Interesting. Thanks for the response. Do you have any resources where I can educate myself about this? How did you learn what you know about LLMs?


Well, when Llama 1 came out I signed up and downloaded it, and that led me to llama.cpp. I followed the instructions to quantize the model to fit in my graphics card. Then later when more models like llama2 and mixtral came out I would download and evaluate them.

I kept up on hacker news posts and any comments about things I didn't understand. I've also found the localllama subreddit to be a great way to learn.

Any time I saw a comment on anything I would try it, like ollama, kobold.cpp, sillytavern, textgen-webui, and more.

I also have a friend who has been into ai for many years and we always exchange links to new things. I developed a retrieval augmented generation (rag) app with him and a "transformation engine" pipeline.

So following ai stories on hn and reddit, learning through doing, and applying what I learned to real projects.


Thanks. Very cool. Have you ever tried to implement a transformer from scratch? Like in the Attention is all you need paper? Can a first/second year college student do it


Andrej Karpathy's course is a good resource: https://www.youtube.com/playlist?list=PLAqhIrjkxbuWI23v9cThs...


I haven't tried it yet, but I do intend to. I think the code for llm inference is quite straightforward. The complexity lies in collecting the training corpus and doing good rlhf. That's just my intuition.


Hi, I work at a startup where we train / fine tune / inference models on a gcp kubernetes cluster on some a100s.

There isn't really that much information about how to do this properly because everyone is working it out and it changes month by month. It requires a bunch of DevOps an infrastructure knowledge above and beyond the raw ml knowledge.

Your best bet is probably just to tool around and see what you can do.



Thanks!! This is really cool


For my hobby project, I:

1/ bought a gaming rig off craigslist 2/ set it up to run as a server (auto-start services, auto-start if power is cut, etc.) 3/ setup a cloud redis server 4/ gaming rig fetches tasks from redis queue. processes them. and updates them.

Queueing in front of ML models is important. GPUs are easily overwhelmed and will basically fail 90% of traffic and have max latency if you send it too much. Let the GPU server run at its own pace.


> Queueing in front of ML models is important

This sounds so clean! A super fast NoSQL to hold incoming requests.

Could even throttle your free users and prioritize the paying customers.

Btw, is the project online now?


Here is a queueing api server for self hosted inference backends: https://github.com/aime-team/aime-api-server from a friend of mine. Very light weight and easy to use. You can even serve models from Jupyter Notebooks with it without needing to worry about overwhelming the server. It just gets slower the more load you send to it.


Really cool! I like that they have live demos to prove it out. Thanks for sharing


I use ML for content moderation at Grab and my side project. Both are online. Both use queues, but Grab's traffic is more organic and real time than the side project's.

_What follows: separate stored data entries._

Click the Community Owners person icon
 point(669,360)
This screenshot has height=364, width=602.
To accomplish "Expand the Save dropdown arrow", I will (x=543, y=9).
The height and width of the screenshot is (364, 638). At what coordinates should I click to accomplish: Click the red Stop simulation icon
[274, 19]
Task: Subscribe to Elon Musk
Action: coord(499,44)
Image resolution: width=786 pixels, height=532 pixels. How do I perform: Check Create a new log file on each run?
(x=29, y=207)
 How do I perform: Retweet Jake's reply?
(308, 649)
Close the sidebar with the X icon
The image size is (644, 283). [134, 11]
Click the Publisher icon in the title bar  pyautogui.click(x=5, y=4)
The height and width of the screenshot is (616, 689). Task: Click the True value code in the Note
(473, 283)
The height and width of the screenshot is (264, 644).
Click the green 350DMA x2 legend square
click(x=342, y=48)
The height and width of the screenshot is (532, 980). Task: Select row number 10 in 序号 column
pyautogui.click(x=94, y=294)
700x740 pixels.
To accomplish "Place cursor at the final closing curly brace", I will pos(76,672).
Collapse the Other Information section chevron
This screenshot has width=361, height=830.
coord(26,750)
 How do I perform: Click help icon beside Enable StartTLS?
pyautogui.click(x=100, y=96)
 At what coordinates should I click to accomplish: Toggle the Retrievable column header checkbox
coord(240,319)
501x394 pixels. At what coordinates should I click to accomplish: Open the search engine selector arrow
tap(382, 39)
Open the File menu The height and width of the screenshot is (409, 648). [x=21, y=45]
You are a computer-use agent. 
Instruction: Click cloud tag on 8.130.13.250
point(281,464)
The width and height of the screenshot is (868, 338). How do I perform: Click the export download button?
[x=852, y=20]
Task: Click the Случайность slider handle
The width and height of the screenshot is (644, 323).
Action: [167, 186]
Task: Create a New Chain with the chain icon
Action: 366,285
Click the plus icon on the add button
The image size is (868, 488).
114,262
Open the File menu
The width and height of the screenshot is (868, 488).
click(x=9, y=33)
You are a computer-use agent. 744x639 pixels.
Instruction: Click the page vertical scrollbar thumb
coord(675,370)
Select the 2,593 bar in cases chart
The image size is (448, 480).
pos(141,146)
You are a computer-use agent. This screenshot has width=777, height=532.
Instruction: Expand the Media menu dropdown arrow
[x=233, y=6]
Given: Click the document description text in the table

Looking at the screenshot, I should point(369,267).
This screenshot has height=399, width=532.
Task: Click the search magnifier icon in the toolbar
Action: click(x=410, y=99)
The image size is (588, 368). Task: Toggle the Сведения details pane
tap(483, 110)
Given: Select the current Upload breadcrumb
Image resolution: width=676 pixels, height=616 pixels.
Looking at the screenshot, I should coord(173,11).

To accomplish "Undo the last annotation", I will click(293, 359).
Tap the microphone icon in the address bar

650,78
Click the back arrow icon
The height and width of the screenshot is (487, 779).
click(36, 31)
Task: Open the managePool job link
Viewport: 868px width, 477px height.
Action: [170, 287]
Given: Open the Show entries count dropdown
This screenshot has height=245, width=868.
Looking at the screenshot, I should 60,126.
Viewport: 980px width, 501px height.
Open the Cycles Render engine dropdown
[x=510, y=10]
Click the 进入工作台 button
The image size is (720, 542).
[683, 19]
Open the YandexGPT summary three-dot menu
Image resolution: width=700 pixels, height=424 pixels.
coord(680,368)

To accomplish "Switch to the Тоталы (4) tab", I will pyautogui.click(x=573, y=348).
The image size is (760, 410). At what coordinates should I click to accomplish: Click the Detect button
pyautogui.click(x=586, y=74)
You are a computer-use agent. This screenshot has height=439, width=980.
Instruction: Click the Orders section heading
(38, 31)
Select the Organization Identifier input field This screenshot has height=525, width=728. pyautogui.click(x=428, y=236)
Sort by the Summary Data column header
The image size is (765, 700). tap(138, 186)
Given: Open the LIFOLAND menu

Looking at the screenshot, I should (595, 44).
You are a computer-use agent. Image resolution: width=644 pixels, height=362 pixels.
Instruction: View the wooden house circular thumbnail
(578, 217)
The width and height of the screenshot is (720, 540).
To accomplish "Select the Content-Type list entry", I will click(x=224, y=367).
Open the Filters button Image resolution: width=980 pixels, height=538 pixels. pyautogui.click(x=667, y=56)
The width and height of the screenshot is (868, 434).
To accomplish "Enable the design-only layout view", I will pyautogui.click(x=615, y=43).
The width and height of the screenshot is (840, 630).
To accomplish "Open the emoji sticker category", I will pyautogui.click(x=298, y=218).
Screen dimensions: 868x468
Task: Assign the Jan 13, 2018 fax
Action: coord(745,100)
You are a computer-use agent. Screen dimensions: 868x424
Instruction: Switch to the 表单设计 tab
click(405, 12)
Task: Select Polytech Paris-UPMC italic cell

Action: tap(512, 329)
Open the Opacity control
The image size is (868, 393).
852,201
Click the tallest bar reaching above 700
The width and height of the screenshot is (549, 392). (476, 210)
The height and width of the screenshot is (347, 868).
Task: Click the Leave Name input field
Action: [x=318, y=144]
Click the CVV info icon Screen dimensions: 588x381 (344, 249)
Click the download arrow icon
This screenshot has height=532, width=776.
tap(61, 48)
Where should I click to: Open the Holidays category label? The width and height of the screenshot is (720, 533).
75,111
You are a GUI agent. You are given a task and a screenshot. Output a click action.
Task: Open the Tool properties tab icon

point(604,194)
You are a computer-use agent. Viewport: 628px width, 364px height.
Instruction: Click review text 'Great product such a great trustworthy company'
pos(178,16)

Could you please elaborate on the OS/tools you’re using to run the model locally?


I recommend checking out https://modal.com

It’s “serverless” and you only pay for the compute you use.


I have modal, runpod and beam.cloud in my notes.

Surprised not seeing modal recommended more. I plan on trying it it myself soon.


This looks awesome, thanks for sharing


You still need a GPU.

I'm nothing even close to a knowledgeable expert on this, but I've dabbled enough to have an idea how to answer this.

The special thing about why GPU's are used to train models is that their architecture is directly applicable to parallelize the kind of vector math that goes on under the hood when adjusting weights between nodes in all the layers of a neural network.

The weights files (GGUF, etc) are just data describing how the networks need to be built up to be functional. Think compressed ZIP file versus uncompressed text document.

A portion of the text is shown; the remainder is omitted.